Während das Rathaus zum Schutz der zeitgleich stattfindenden Neueinsetzung des Senats mit spanischen Reitern gesichert wurde, zog die Polizei Stacheldraht um das Heiligengeistfeld und blockierte den Straßenbahnverkehr. Immer mehr Neugierige sammelten sich, begafften Postenketten und Panzerwagen. Bei Büroschluß wurde die Menge zu groß und sollte aufgelöst werden. Da fiel gegen 17 Uhr am Millerntor ein Schuß: Ein Polizeibeamter wurde getötet. Die Polizei reagierte so spontan wie brutal, feuerte rücksichtslos auf die fliehenden Menschen. Dieser Gewaltausbruch und die nachfolgende Panik forderten 15 Tote und fast 40 Verletzte.

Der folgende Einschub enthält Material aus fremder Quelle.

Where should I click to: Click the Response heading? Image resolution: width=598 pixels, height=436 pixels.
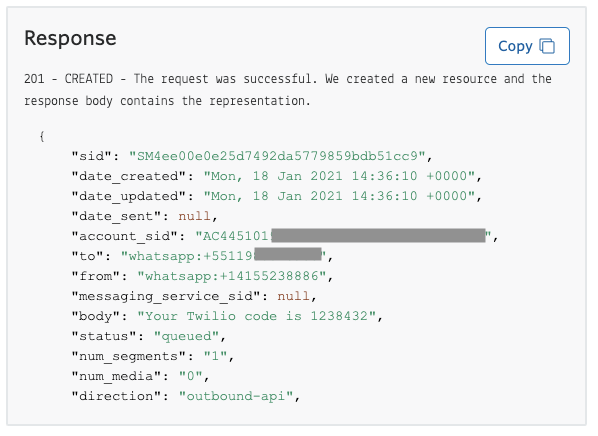point(70,38)
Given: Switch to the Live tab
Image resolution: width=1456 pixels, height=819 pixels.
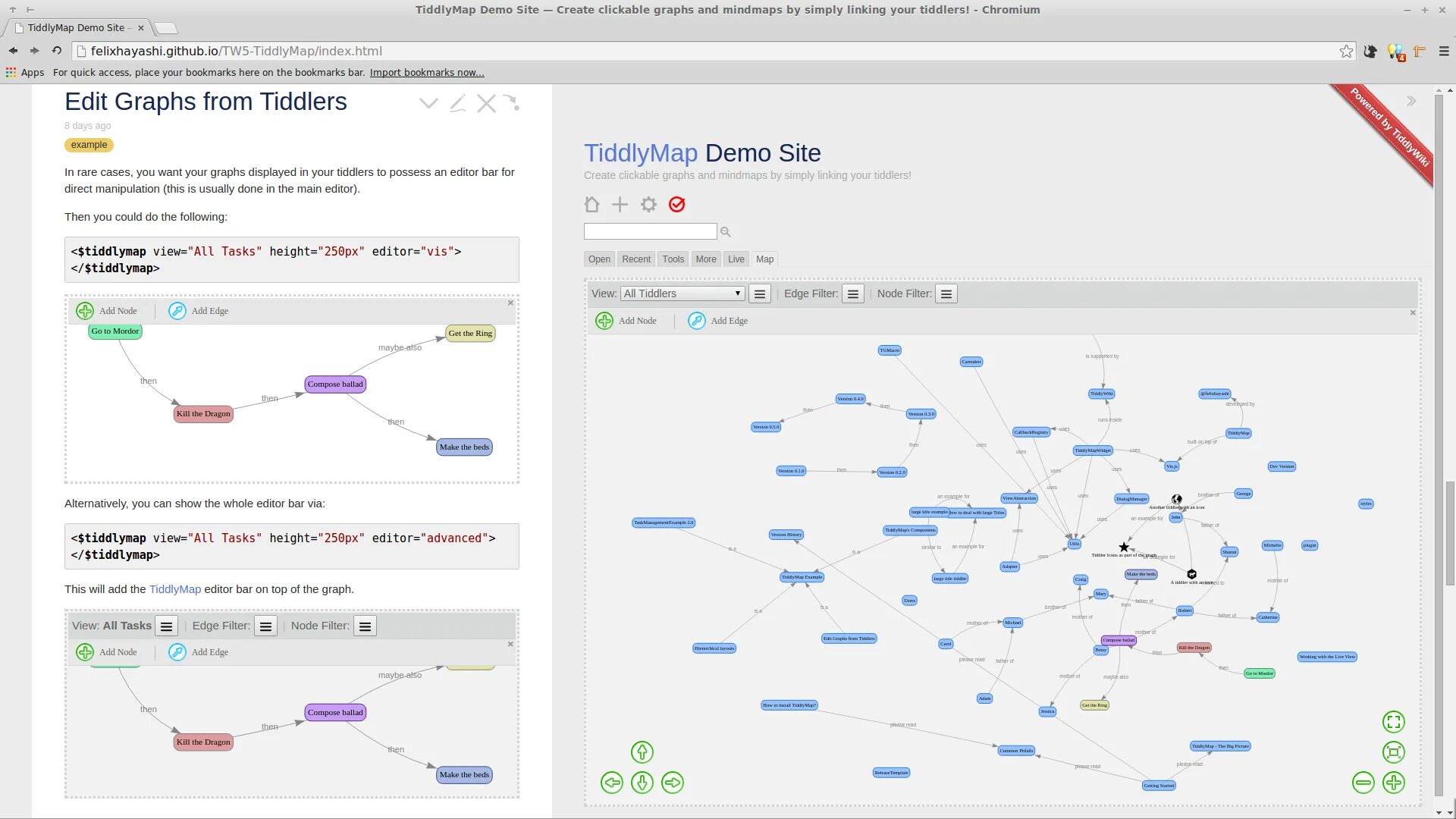Looking at the screenshot, I should (x=735, y=259).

Auch am Holstenplatz und an der Ellernholzbrücke im Hafen kam es zu Schießereien. Am Folgetag meldete das Fremdenblatt 30 Todesopfer. „Wenn Hamburg brennt, brennt die Welt!“ – dieses pseudo-revolutionäre Motto sei „offenkundiger, hirnverbrannter Wahnsinn“, meinte das Hamburger Echo. Und tatsächlich wurde der Aufstand schon im Keim erstickt: Blohm & Voss und die Vulkanwerft schlossen ihre Betriebe und entließen sämtliche Arbeiter; der Senat verhängte „infolge der Bedrohung der öffentlichen Sicherheit und Ordnung durch gewissenlose Elemente“ den Ausnahmezustand.

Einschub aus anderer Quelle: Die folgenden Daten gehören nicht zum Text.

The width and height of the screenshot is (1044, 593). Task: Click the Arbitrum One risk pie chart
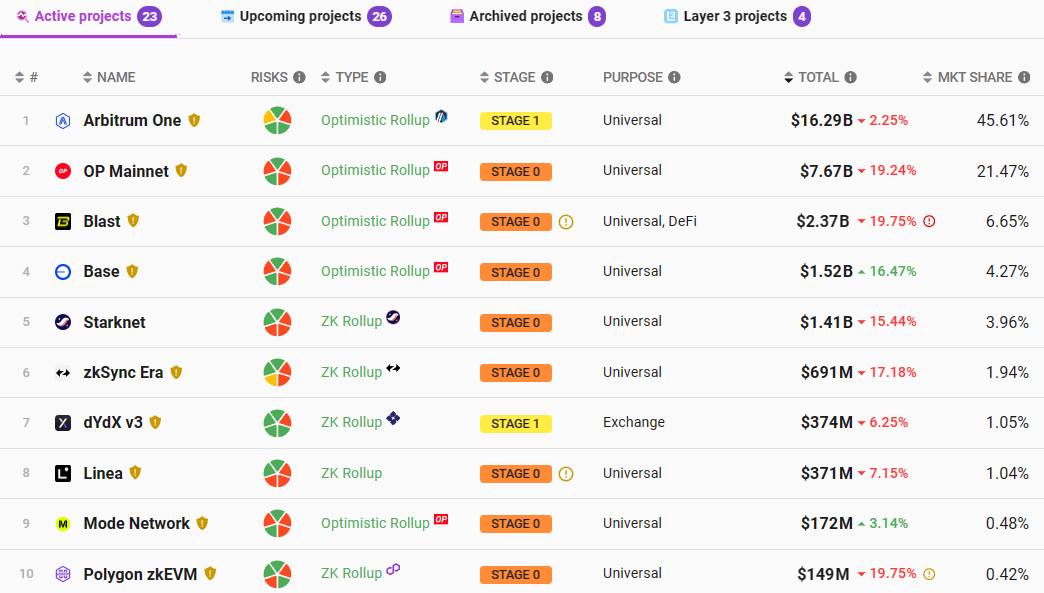[277, 121]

Einzig in Geesthacht konnten kommunistische Patrouillen die Betriebe besetzen und sich eine Zeitlang der Ordnungskräfte erwehren. Doch als klar wurde, daß überall Streiks und Widerstand zusammenbrachen, tauchten auch hier die bewaffneten Revolutionäre bald unter. Das Resultat der Aktionen war eine Spaltung und Schwächung der Linken. Die KPD verlor fast die Hälfte ihrer Anhänger, und die SPD forderte die „Kopf- und Handarbeiter“, die „Arbeitsbrüder“ auf, sich nicht „verbrecherisch zu wahnsinnigen Putsch-Experimenten“ mißbrauchen zu lassen.

Am 1. April 1921 begann bei Blohm & Voss und auf der Vulkanwerft wieder die Arbeit – für jene, die am „kommunistischen Tollhäuslerstreik“ unbeteiligt geblieben waren. Die Aktivisten wurden nicht wieder eingestellt – willkommenes Mittel zur politischen Säuberung der Betriebe. Nur die KPD deutete ihre krasse Fehleinschätzung der politischen Ausgangslage und die sinnlosen Aufstandsaktionen noch lange zur Legende von den „Märzaktionen“ um.